> [Task details] Duplicate everything in the case abstract on gastrointestinal thrombotic microangiopathy from "Case Description/" down to "with subsequent improvement.".

Segment Start: Document segment

University of Massachusetts Chan Medical School - Baystate Health Springfield, MA
Prakriti Ramamurthy, MBBS, MD1, Thanisha Santhosh, MBBS2, Shivalinga Shekar, MD, DrNB3, Raj Vigna. Venugopal, MBBS, DNB, DM3, Pranav Ramamurthy, MBBS, MD4, Advaith N. Rao, MBBS2, Rahul Ravindra, MBBS, MD5, Vinayak Bhat, 6 1University of Massachusetts Chan Medical School - Baystate Health, Springfield, MA; 2M S Ramaiah Medical College, Bangalore, Karnataka, India; 3Manipal Hospital, Bangalore, Karnataka, India; 4University of Massachusetts Chan Medical School-Baystate Medical Center, Springfield, MA; 5White River Medical Center, Batesville, AR; 6Henry M. Gunn Senior High School, Palo Alto, CA Introduction: Thrombotic microangiopathy (TMA) is a debilitating complication following renal transplantation, with an incidence rate reported to be between 0.8% and 14%. Isolated gastrointestinal (GI) involvement is a rarer subset, accounting for a mere 10% of these cases. This is a case of a renal transplant recipient who developed GI-limited TMA, which posed a significant diagnostic and therapeutic challenge.
Case Description/
Methods: A 28-year-old male with end-stage renal disease underwent a live-donor renal transplant in March 2015. 8 months later, he experienced acute antibody-mediated rejection that was managed with plasmapheresis and IV immunoglobulin, maintaining stable graft function for 8 years. In 2023, he presented with intermittent cramping abdominal pain and loose stools for one week. Empirical antibiotics were ineffective and initial infectious workup was negative. Persistent symptoms led to CMV PCR testing, revealing a viral load of 4 million copies. IV ganciclovir led to an initial clinical improvement. However, 2 weeks later, his creatinine increased significantly from baseline and a renal biopsy confirmed acute-on-chronic antibody-mediated rejection. Hemodialysis was initiated with subsequent improvement.
1 week after discharge, he returned with persistent non-bloody diarrhea and cramps. MMF was stopped due to suspected drug-induced colitis, but symptoms persisted. Labs showed anemia, leukopenia, thrombocytopenia, elevated LDH, low haptoglobin and schistocytes, raising suspicion for TMA. Endoscopy revealed duodenal erythema and diffuse colonic congestion and biopsy confirmed GI TMA without CMV inclusions. The patient underwent 9 plasma exchange (PLEX) sessions with marked symptomatic improvement in GI symptoms. A repeat renal biopsy showed chronic rejection without presence of renal TMA. The patient became PLEX-dependent, Eculizumab was considered but not initiated due to financial constraints and the patient ultimately succumbed to multiorgan failure. Discussion: This case underscores the diagnostic complexity of GI TMA in renal transplant recipients. It often mimics other GI conditions such as infectious or drug-induced colitis, delaying accurate diagnosis. Maintaining a high index of suspicion for GI-limited TMA in transplant recipients presenting with unexplained gastrointestinal symptoms is important, especially in the context of hematologic abnormalities.

Segment End: Document segment
Segment Start: Provided material

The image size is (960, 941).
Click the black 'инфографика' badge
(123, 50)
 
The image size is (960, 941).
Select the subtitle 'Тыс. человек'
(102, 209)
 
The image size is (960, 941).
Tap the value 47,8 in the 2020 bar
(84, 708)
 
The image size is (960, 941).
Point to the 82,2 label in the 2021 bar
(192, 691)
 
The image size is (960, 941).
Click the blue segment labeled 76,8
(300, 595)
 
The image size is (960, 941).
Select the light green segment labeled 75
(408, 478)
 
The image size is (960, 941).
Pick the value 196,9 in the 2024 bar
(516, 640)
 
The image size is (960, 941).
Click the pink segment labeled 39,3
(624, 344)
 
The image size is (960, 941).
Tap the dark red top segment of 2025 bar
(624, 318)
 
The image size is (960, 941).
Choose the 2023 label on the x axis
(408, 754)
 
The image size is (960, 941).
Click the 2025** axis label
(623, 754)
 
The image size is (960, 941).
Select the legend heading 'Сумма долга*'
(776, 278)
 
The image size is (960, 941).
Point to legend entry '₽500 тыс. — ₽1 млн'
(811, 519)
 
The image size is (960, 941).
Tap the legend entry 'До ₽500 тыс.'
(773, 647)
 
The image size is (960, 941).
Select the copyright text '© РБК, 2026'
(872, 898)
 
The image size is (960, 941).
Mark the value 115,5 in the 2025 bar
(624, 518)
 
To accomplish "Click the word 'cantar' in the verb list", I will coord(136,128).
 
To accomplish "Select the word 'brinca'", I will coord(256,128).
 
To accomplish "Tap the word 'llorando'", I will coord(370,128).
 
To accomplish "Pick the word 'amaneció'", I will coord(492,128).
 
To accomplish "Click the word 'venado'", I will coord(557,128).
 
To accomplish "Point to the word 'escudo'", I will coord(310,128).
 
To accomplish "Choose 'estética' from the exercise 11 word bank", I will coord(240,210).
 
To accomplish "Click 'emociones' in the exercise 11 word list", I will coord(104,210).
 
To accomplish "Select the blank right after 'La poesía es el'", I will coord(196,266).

Segment End: Provided material

> [Exercise solution]
Case Description/
Methods: A 28-year-old male with end-stage renal disease underwent a live-donor renal transplant in March 2015. 8 months later, he experienced acute antibody-mediated rejection that was managed with plasmapheresis and IV immunoglobulin, maintaining stable graft function for 8 years. In 2023, he presented with intermittent cramping abdominal pain and loose stools for one week. Empirical antibiotics were ineffective and initial infectious workup was negative. Persistent symptoms led to CMV PCR testing, revealing a viral load of 4 million copies. IV ganciclovir led to an initial clinical improvement. However, 2 weeks later, his creatinine increased significantly from baseline and a renal biopsy confirmed acute-on-chronic antibody-mediated rejection. Hemodialysis was initiated with subsequent improvement.